JLPolítica – Dentro do serviço público, é possível medir quem é o mais eficiente, entre o terceirizado e o não terceirizado?
LO – Por parte do poder público, não sei se existe algum tipo de critério. Mas o terceirizado produz muito mais, porque no serviço público existem determinadas atividades que não estão dotadas de alguns dos critérios de avaliação, como a produtividade.
JLPolítica – Com a terceirização, a impressão que se tem é a de que alguém está ganhando, além da empresa onde a mão de obra vai ser aplicada, para empreender os trabalhadores. Não é isso o que se dá?
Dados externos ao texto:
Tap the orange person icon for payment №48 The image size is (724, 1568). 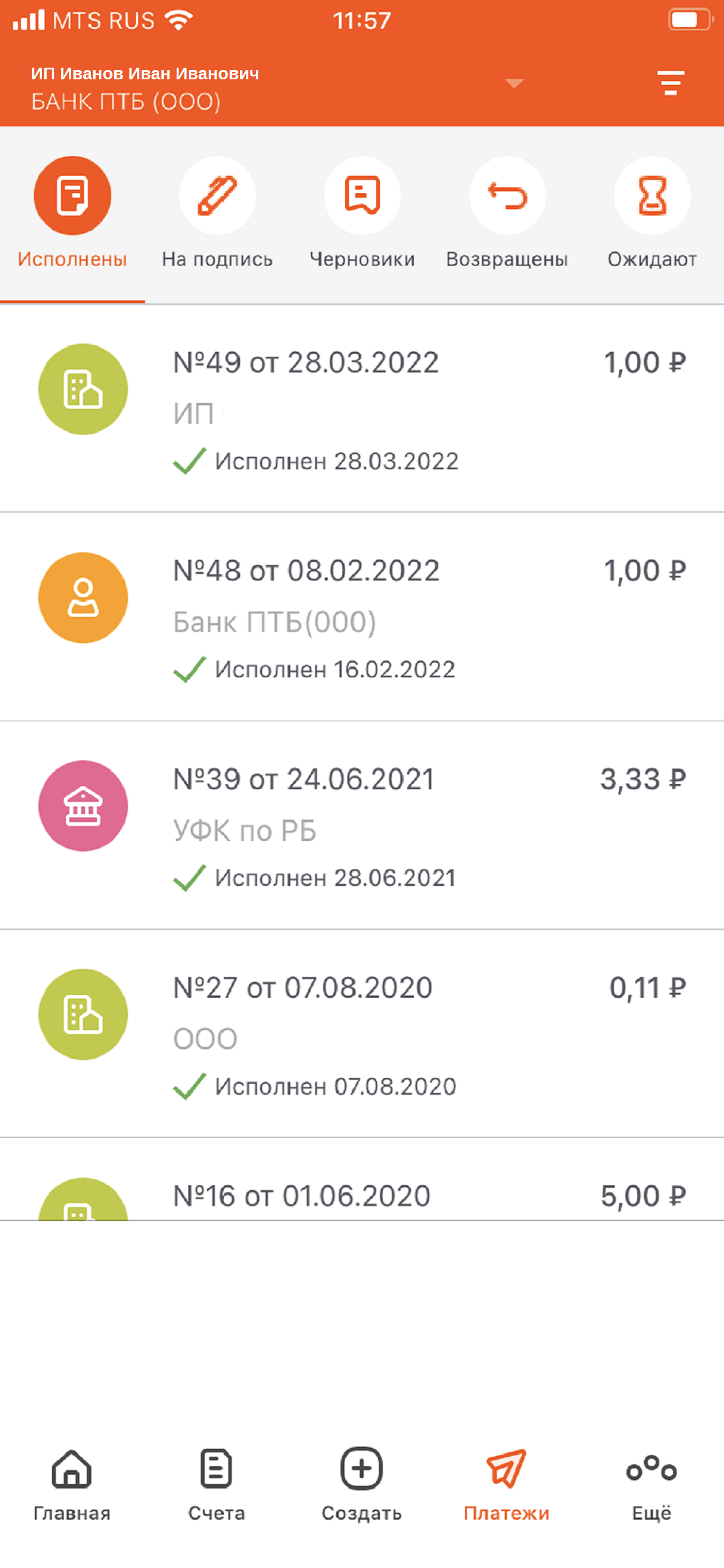click(x=83, y=598)
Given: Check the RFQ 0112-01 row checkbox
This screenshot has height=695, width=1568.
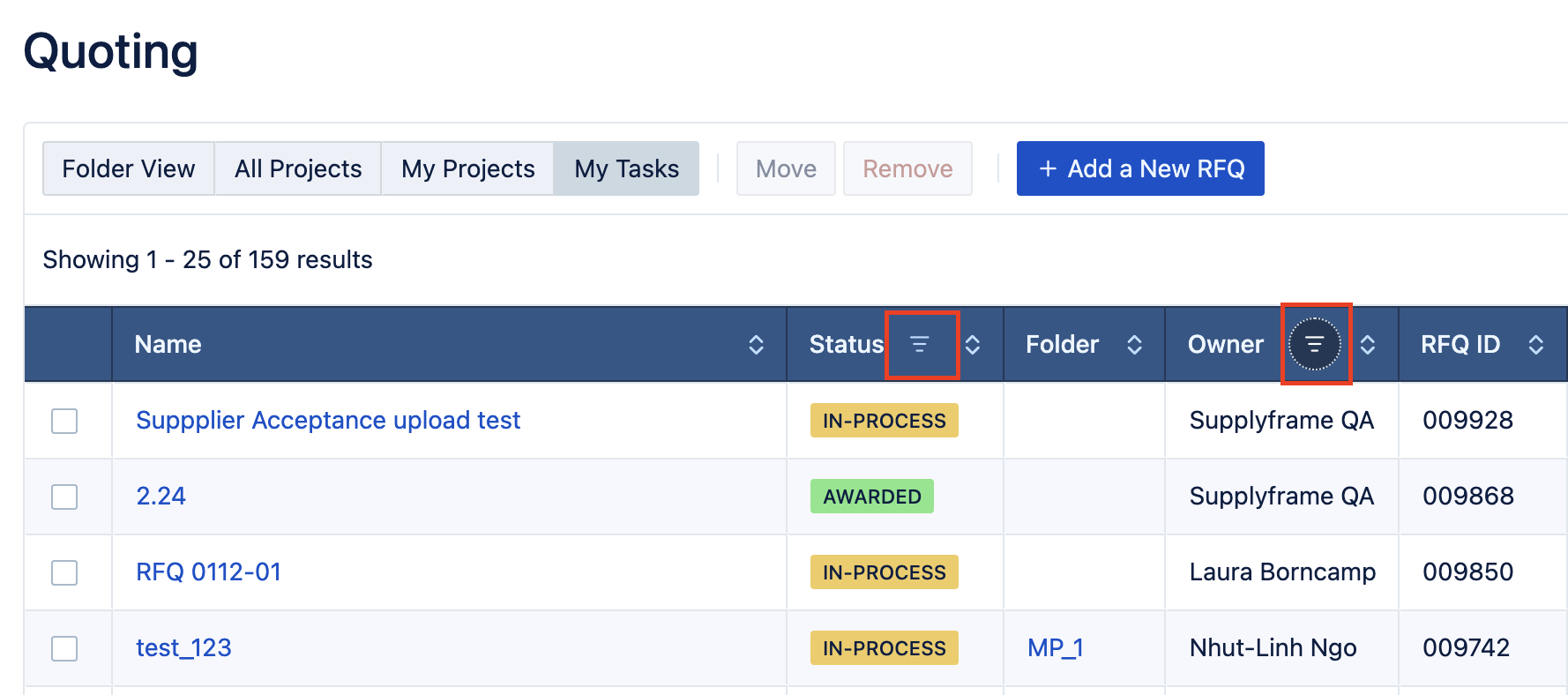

LO – Não. O que terceiriza não está em busca de reduzir custos. O trabalhador não perde. Pelo contrário. O trabalhador terceirizado é contratado por uma empresa, de forma legal e formal, e uma empresa de terceirização é uma empresa como outra qualquer, que visa o lucro. Mas o lucro não está a serviço da depreciação do trabalhador, porque ele tem todos os direitos respeitados. Inclusive, quem contrata o serviço precisa ter muito cuidado em qual empresa vai contratar para ter serviço de qualidade e que respeite os direitos do trabalhador, sob pena de a contratante pagar por aquele direito que foi suprimido. Todas as categorias têm piso, convenção coletiva, que serão respeitados.
JLPolítica – A terceirização não impessoaliza demais as relações de trabalho? E em que isso altera produtividade?
LO – Não. Não tem nem deve ter impessoalização. O que caracteriza a terceirização é uma outra empresa contratar a prestação de serviços e na CLT existem algumas regras que caracterizam a subordinação. Uma delas é a impessoalidade. E aí se caracteriza subordinação, o trabalhador terceirizado, quando sair da empresa, a qualquer momento pode requerer, inclusive, o vínculo com a tomada de serviço.
JLPolítica – O senhor acha que as relações terceirizadas vão demandar mais ou menos assistência da justiça do trabalho?
LO – Vai ser menos, porque o grande litígio na Justiça era a dúvida que se podia terceirizar. E a falta de uma lei também formatava maus empresários nessa relação.
MULTSERV
"Cai por terra qualquer acusação de legislar em causa própria porque a atividade que minha empresa pratica não sofreu qualquer alteração com a lei"
JLPolítica – O senhor segue a linha que o Brasil tem uma legislação trabalhista draconiana?
LO – Draconiana, não. Acho que ela cumpriu seu papel. Hoje, é ultrapassada. Porque cria regras que engessam o Brasil, já que o Brasil é totalmente diferente do Brasil de 1943, quando ela foi criada.
JLPolítica – Quem terceiriza está buscando mão de obra mais barata?
LO – Não. O que terceiriza não está em busca de reduzir custos. O trabalhador não perde. Pelo contrário. O trabalhador terceirizado é contratado por uma empresa, de forma legal e formal, e uma empresa de terceirização é uma empresa como outra qualquer, que visa o lucro. Mas o lucro não está a serviço da depreciação do trabalhador, porque ele tem todos os direitos respeitados. Inclusive, quem contrata o serviço, precisa ter muito cuidado em qual empresa vai contratar para ter serviço de qualidade e que respeite os direitos do trabalhador, sob pena de a contratante pagar por aquele direito que foi suprimido. Todas as categorias têm piso, convenção coletiva, que serão respeitados.